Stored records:
##########
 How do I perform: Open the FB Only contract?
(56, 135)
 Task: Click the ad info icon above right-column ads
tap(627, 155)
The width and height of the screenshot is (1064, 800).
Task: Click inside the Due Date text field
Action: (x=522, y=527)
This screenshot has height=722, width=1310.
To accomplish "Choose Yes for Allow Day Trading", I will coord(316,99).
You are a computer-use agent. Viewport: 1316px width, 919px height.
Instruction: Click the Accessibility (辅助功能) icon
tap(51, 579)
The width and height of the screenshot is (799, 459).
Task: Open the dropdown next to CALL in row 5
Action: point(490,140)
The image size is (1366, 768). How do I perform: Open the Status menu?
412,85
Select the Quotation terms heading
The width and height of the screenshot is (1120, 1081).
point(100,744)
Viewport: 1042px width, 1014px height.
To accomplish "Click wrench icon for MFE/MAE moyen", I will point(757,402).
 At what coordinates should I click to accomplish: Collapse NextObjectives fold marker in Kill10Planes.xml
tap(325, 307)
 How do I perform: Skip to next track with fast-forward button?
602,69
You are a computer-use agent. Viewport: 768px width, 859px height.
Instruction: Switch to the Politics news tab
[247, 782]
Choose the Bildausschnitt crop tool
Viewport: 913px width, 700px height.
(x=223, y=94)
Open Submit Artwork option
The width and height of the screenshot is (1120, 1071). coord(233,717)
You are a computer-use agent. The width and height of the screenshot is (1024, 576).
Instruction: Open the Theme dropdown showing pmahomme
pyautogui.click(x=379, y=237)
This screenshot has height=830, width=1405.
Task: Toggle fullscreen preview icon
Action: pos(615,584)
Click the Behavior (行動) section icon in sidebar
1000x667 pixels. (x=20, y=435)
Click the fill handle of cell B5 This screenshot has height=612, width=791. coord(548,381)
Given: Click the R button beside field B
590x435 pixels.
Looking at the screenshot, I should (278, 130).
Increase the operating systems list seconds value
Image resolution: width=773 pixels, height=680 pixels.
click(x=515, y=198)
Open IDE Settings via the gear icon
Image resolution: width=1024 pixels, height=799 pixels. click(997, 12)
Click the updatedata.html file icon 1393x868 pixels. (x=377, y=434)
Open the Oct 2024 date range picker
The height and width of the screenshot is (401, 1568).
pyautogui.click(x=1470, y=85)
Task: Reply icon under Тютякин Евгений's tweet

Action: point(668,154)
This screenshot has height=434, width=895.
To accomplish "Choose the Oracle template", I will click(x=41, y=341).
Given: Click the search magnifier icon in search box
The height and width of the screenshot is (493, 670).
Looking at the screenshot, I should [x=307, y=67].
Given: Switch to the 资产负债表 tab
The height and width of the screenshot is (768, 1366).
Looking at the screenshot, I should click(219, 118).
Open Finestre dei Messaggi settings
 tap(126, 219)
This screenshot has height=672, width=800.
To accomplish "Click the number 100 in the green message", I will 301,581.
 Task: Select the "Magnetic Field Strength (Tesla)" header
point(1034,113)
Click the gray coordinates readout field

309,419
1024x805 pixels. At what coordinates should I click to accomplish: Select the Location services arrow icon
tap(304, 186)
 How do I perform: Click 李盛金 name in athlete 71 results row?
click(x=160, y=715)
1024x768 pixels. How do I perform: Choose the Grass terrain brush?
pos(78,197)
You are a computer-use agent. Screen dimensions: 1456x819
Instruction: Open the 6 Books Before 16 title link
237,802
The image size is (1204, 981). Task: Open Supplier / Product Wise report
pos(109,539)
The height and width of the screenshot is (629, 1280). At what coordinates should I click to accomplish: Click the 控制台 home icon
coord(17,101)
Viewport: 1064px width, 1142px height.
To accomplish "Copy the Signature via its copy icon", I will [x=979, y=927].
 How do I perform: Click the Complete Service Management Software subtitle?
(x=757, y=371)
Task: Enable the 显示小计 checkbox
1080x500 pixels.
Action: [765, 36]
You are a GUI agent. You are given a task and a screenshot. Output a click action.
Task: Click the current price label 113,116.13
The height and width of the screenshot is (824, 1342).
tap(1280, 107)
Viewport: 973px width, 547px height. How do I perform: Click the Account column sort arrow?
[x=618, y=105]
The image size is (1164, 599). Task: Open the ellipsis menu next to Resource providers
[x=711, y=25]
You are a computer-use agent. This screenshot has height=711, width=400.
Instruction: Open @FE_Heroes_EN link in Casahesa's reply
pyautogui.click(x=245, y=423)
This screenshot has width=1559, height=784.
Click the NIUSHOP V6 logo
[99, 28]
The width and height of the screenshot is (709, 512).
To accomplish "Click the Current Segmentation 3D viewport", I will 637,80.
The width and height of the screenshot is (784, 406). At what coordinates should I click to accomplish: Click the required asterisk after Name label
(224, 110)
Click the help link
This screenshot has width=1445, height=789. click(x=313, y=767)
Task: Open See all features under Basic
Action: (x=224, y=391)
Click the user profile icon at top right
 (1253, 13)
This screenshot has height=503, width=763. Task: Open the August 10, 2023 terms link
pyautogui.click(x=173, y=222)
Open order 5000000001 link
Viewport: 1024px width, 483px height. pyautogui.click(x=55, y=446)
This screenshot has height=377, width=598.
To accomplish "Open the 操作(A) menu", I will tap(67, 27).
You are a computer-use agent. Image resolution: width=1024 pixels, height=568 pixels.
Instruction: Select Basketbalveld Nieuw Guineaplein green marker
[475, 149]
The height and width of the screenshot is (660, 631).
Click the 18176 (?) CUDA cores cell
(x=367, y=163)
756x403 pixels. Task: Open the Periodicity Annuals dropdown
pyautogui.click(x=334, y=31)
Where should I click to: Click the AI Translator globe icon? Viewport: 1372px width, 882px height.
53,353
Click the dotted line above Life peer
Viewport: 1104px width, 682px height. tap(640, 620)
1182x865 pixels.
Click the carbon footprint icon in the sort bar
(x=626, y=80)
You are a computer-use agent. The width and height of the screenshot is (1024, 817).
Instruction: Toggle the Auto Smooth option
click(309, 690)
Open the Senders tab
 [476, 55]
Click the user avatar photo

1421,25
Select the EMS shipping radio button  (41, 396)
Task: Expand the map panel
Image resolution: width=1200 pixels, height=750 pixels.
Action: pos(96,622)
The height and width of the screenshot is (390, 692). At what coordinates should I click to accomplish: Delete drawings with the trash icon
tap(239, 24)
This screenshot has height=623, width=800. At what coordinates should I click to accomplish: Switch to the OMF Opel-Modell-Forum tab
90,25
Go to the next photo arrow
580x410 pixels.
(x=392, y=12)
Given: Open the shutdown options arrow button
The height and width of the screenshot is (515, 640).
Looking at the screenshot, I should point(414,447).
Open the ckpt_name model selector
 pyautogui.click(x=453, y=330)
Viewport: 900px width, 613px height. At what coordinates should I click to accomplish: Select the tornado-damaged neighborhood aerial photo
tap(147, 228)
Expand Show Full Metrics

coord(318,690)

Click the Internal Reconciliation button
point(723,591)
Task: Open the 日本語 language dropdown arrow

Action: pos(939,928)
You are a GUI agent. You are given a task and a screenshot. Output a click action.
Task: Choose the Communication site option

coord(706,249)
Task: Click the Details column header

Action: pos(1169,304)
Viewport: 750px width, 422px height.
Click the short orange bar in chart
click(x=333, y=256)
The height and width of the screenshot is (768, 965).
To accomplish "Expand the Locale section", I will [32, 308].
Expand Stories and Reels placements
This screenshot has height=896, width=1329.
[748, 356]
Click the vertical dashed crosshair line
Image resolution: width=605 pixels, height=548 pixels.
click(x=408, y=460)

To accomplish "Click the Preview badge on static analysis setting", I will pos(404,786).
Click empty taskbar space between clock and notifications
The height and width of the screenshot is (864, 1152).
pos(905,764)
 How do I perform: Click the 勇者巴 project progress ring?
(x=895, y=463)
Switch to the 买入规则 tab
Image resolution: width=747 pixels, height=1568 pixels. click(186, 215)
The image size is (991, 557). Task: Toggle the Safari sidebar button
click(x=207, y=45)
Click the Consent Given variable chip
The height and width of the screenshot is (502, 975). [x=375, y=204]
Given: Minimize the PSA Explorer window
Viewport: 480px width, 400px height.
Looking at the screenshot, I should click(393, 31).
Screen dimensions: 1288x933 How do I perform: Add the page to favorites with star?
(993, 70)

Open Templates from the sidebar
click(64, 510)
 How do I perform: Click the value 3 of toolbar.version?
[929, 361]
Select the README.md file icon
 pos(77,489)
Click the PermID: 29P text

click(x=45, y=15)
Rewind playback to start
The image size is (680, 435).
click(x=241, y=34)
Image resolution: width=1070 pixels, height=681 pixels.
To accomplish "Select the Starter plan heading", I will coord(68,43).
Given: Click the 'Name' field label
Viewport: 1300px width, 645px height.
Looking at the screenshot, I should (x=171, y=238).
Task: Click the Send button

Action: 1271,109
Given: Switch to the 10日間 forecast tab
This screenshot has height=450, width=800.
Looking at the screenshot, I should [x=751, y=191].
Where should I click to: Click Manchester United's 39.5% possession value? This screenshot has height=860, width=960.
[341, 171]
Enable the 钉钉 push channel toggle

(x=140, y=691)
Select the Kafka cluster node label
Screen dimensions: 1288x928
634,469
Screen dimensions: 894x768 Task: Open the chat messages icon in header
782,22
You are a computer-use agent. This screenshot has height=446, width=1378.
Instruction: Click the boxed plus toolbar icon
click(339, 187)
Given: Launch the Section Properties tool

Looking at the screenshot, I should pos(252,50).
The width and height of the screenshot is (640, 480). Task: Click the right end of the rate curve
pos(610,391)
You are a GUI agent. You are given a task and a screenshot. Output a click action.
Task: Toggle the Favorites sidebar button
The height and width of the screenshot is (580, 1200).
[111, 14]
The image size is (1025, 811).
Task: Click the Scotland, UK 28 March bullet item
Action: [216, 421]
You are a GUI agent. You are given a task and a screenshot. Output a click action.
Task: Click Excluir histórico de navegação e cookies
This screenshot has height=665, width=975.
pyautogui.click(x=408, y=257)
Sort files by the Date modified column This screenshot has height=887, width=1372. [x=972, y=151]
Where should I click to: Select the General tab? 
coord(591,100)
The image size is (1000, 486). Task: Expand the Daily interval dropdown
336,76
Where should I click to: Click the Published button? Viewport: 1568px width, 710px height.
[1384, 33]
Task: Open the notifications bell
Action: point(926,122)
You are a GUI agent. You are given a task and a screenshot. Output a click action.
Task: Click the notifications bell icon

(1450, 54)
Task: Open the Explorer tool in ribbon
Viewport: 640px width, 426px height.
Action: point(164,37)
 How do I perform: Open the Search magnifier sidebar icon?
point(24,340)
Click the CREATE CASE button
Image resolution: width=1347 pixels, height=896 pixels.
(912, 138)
##########
ACTION ITEM
Show all lines above containing "Explorer".

EXERCISE ANSWER
Given: Minimize the PSA Explorer window
Task: Open the Explorer tool in ribbon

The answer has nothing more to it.